> Tugas Latihan:
• a. Tuliskan ulang sebagian kutipan dokumen tentang kekalahan VOC di Timor persis seperti aslinya. Mulailah pada kata-kata "Untuk membaca tema-tema" dan berhenti setelah "ini (Pah Meto’).".
• b. Terjemahkan kalimat dari kutipan dokumen ini ke dalam bahasa Inggris: "Pada bagian pertama tulisan ini, telah kita ketahui bahwa usaha VOC untuk menguasai perdagangan di Pulau Timor telah mengalami kegagalan."

> Kutipan Dokumen:
·····
KISAH KEKALAHAN VOC BELANDA DI PULAU TIMOR PADA AWAL ABAD 17 bagian 2
KISAH KEKALAHAN VOC BELANDA
DI PULAU TIMOR PADA AWAL ABAD 17
BAGIAN 2
Pertarungan yang mengenaskan bagi para Pahlawan
lanjutan dari bagian pertama
lanjutan dari bagian pertama
Tulisan ini untuk lebih melengkapi buku “Konflik Politik Di Timor Tahun 1600-1800an- Perjalanan Amanuban Menentang Hegemoni Bangsa Eropa Atas Timor Tahun 1600-1800an”.
Untuk membaca tema-tema lainnya pada BLOG ini silahkan Klik tombol tulisan SEJARAH TIMOR DAN DUNIA diatas tulisan ini lalu pilih postingan/ topik seru yang menarik lainnya.
Sang bintang, Vlamingh
van Oudshoorn dipanggil
Pada
bagian pertama tulisan ini, telah kita ketahui bahwa usaha VOC untuk menguasai
perdagangan di Pulau Timor telah mengalami kegagalan. Pada konfrontasi
bersenjata pada pertempuran skala kecil dan menengah melawan Amanuban pada
tahun 1619, 1622/1623 dan 1629 mengalami kegagalan. Kemudian usaha Jacob Ver
Heyden yang memulai petualangannya dengan ekspedisi militer yang besar pada
tahun 1655 justru membawa pada kematiannya di Amakono maka jelas bahwa wibawa
VOC sedang dipertaruhkan di Timor, pulau yang kering kerontang ini (Pah Meto’).
·····
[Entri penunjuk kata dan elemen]

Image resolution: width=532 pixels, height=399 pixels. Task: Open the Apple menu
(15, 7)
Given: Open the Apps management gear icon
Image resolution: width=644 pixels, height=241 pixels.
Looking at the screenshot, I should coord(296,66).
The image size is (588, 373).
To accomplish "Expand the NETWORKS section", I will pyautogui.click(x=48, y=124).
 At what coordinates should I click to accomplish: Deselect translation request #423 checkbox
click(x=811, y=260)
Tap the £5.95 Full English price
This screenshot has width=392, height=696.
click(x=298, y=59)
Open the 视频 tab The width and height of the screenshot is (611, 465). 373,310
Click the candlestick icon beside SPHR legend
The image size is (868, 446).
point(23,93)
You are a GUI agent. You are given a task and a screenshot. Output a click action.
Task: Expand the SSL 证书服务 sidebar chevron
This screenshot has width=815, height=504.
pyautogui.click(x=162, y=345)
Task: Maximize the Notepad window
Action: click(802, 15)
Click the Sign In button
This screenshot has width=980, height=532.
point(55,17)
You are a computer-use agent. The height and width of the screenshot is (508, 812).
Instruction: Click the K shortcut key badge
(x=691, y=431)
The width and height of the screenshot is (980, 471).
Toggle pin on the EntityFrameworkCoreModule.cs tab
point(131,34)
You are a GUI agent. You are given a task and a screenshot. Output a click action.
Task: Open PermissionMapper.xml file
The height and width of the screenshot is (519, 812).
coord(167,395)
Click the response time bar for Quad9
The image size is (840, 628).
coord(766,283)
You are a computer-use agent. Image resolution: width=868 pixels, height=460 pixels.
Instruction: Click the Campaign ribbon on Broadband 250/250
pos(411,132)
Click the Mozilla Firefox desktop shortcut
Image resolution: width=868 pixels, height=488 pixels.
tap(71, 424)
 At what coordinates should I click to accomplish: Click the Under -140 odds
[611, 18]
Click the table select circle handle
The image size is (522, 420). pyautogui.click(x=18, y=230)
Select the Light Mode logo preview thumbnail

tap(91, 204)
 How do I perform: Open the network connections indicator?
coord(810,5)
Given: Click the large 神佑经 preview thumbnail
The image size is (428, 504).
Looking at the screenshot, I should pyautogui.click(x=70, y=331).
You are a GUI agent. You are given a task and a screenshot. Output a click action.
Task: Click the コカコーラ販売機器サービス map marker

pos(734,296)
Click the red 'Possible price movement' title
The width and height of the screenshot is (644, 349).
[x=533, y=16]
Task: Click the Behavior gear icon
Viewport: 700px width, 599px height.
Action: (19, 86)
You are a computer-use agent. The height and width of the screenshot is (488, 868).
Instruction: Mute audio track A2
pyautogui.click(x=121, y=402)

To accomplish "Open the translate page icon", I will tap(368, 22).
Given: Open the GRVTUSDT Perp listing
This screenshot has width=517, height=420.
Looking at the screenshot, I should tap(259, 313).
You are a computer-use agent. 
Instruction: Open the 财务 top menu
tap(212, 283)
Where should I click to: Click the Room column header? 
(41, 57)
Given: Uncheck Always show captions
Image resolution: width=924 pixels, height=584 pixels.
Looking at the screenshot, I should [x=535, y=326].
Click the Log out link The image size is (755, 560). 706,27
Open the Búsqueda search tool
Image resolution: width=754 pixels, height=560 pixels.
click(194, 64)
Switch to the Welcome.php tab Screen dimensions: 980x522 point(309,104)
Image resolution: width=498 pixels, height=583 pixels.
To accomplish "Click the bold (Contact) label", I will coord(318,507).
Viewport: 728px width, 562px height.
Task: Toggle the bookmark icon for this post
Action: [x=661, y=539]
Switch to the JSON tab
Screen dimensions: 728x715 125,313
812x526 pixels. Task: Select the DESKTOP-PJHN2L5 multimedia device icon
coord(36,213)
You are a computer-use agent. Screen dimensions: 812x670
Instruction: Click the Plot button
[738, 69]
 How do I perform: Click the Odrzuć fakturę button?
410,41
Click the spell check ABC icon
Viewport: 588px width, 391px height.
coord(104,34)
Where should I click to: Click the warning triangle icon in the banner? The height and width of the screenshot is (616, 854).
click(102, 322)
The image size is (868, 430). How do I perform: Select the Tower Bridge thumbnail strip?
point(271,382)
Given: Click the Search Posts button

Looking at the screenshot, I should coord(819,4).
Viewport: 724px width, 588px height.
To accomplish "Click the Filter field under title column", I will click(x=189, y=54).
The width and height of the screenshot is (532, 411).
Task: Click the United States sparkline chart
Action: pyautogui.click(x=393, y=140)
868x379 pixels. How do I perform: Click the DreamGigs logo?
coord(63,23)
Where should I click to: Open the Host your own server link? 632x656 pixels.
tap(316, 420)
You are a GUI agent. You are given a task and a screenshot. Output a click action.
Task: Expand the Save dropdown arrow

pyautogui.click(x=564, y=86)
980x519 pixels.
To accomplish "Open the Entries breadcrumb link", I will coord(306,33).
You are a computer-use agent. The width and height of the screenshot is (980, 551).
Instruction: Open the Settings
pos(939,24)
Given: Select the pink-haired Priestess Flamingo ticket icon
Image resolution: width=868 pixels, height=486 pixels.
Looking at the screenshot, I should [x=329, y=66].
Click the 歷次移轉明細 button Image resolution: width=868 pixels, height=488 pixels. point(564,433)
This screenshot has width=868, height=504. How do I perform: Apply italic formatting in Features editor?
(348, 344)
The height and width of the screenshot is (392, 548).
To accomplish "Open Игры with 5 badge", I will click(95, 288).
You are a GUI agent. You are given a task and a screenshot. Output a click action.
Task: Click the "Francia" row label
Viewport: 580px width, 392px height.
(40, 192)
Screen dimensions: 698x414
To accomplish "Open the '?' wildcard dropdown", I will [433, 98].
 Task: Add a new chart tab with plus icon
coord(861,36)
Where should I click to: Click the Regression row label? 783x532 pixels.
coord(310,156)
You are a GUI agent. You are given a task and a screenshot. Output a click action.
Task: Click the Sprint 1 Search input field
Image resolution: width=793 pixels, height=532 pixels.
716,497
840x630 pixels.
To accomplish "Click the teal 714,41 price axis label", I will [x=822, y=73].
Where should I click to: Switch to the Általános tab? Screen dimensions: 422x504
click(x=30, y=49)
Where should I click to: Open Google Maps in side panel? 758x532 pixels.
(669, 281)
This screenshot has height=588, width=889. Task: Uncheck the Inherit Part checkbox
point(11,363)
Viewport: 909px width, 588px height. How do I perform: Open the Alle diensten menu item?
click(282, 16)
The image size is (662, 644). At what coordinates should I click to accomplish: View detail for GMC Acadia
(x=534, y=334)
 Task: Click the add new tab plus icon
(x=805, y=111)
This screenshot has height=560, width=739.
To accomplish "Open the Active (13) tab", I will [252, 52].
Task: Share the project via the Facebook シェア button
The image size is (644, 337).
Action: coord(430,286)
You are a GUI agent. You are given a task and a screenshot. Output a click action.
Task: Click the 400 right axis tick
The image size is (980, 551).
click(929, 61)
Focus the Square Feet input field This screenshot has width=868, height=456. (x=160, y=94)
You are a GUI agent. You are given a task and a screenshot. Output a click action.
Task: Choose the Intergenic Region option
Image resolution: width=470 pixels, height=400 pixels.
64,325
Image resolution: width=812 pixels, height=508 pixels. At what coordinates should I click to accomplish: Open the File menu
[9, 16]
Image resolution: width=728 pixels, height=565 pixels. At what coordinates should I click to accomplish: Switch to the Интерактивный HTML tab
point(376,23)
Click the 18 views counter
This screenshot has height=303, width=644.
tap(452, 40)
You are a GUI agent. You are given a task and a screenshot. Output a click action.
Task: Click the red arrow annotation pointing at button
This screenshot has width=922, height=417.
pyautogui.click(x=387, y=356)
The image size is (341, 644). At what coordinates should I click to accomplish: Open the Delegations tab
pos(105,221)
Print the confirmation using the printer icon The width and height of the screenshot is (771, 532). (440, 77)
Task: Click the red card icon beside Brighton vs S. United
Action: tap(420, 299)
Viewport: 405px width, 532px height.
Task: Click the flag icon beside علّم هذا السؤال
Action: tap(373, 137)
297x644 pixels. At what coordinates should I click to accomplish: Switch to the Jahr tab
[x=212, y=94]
·····
> Daftar Jawaban:
• a.
Untuk membaca tema-tema lainnya pada BLOG ini silahkan Klik tombol tulisan SEJARAH TIMOR DAN DUNIA diatas tulisan ini lalu pilih postingan/ topik seru yang menarik lainnya.
Sang bintang, Vlamingh
van Oudshoorn dipanggil
Pada
bagian pertama tulisan ini, telah kita ketahui bahwa usaha VOC untuk menguasai
perdagangan di Pulau Timor telah mengalami kegagalan. Pada konfrontasi
bersenjata pada pertempuran skala kecil dan menengah melawan Amanuban pada
tahun 1619, 1622/1623 dan 1629 mengalami kegagalan. Kemudian usaha Jacob Ver
Heyden yang memulai petualangannya dengan ekspedisi militer yang besar pada
tahun 1655 justru membawa pada kematiannya di Amakono maka jelas bahwa wibawa
VOC sedang dipertaruhkan di Timor, pulau yang kering kerontang ini (Pah Meto’).

• b. In the first part of this article, we have learned that the VOC's effort to control trade on the island of Timor had ended in failure.